You can then pass the encoded frames to a MediaCodec decoder which then makes the frame available to OpenGL ES2 for editing and rendering.

Initializing MediaCodec & Surfaces

To accomplish the given task, you'll normally need 2 instances of MediaCodec - encoder and decoder.

MediaCodec will need a Surface for moving the video data. Surface is an opaque handle to video buffers. You'll also need 2 Surfaces. One Surface will be provided directly by the MediaCodec encoder (input Surface). The other Surface you can get with the help of SurfaceTexture and EGL.

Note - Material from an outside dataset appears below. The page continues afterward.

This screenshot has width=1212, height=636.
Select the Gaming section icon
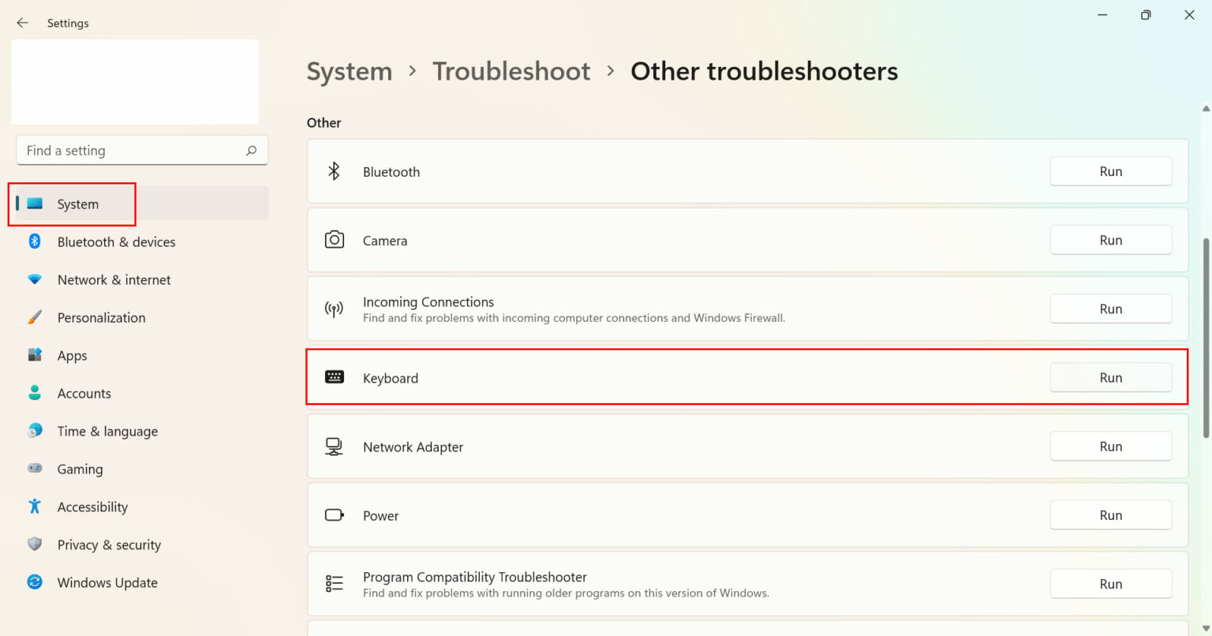click(35, 469)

Here's how you can initialize the encoder, decoder, and both Surfaces

// Configure video output format - here you can adjust values according to input Format
// that you've got from MediaExtractor in previous section
val mime = "video/avc"
val width = 320; val height = 180
val outFormat = MediaFormat.createVideoFormat(mime, width, height)
outFormat.setInteger(MediaFormat.KEY_COLOR_FORMAT, MediaCodecInfo.CodecCapabilities.COLOR_FormatSurface)
outFormat.setInteger(MediaFormat.KEY_BIT_RATE, 2000000)
outFormat.setInteger(MediaFormat.KEY_FRAME_RATE, 30)
outFormat.setInteger(MediaFormat.KEY_I_FRAME_INTERVAL, 15)
outFormat.setString(MediaFormat.KEY_MIME, mime)

// Init encoder
encoder = MediaCodec.createEncoderByType(outFormat.getString(MediaFormat.KEY_MIME))
encoder.configure(outFormat, null, null, MediaCodec.CONFIGURE_FLAG_ENCODE)
inputSurface = encoder.createInputSurface()

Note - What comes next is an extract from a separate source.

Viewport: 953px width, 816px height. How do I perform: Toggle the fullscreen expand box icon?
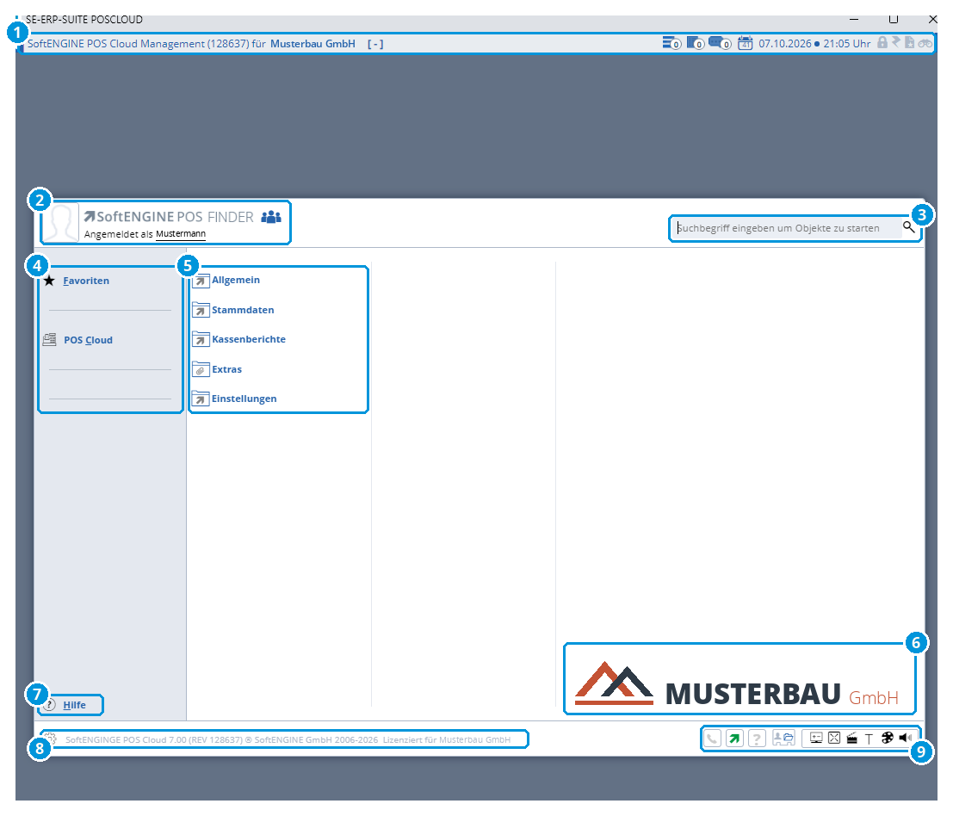click(834, 738)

// Prepare EGL context by using the inputSurface we've got from encoder
eglDisplay = EGL14.eglGetDisplay(EGL14.EGL_DEFAULT_DISPLAY)
if (eglDisplay == EGL14.EGL_NO_DISPLAY)
    throw RuntimeException("eglDisplay == EGL14.EGL_NO_DISPLAY: "
            + GLUtils.getEGLErrorString(EGL14.eglGetError()))

val version = IntArray(2)
if (!EGL14.eglInitialize(eglDisplay, version, 0, version, 1))
    throw RuntimeException("eglInitialize(): " + GLUtils.getEGLErrorString(EGL14.eglGetError()))

val attribList = intArrayOf(
    EGL14.EGL_RED_SIZE, 8,
    EGL14.EGL_GREEN_SIZE, 8,
    EGL14.EGL_BLUE_SIZE, 8,
    EGL14.EGL_ALPHA_SIZE, 8,
    EGL14.EGL_RENDERABLE_TYPE, EGL14.EGL_OPENGL_ES2_BIT,
    EGLExt.EGL_RECORDABLE_ANDROID, 1,
    EGL14.EGL_NONE
)
val configs = arrayOfNulls<EGLConfig>(1)
val nConfigs = IntArray(1)
if (!EGL14.eglChooseConfig(eglDisplay, attribList, 0, configs, 0, configs.size, nConfigs, 0))
    throw RuntimeException(GLUtils.getEGLErrorString(EGL14.eglGetError()))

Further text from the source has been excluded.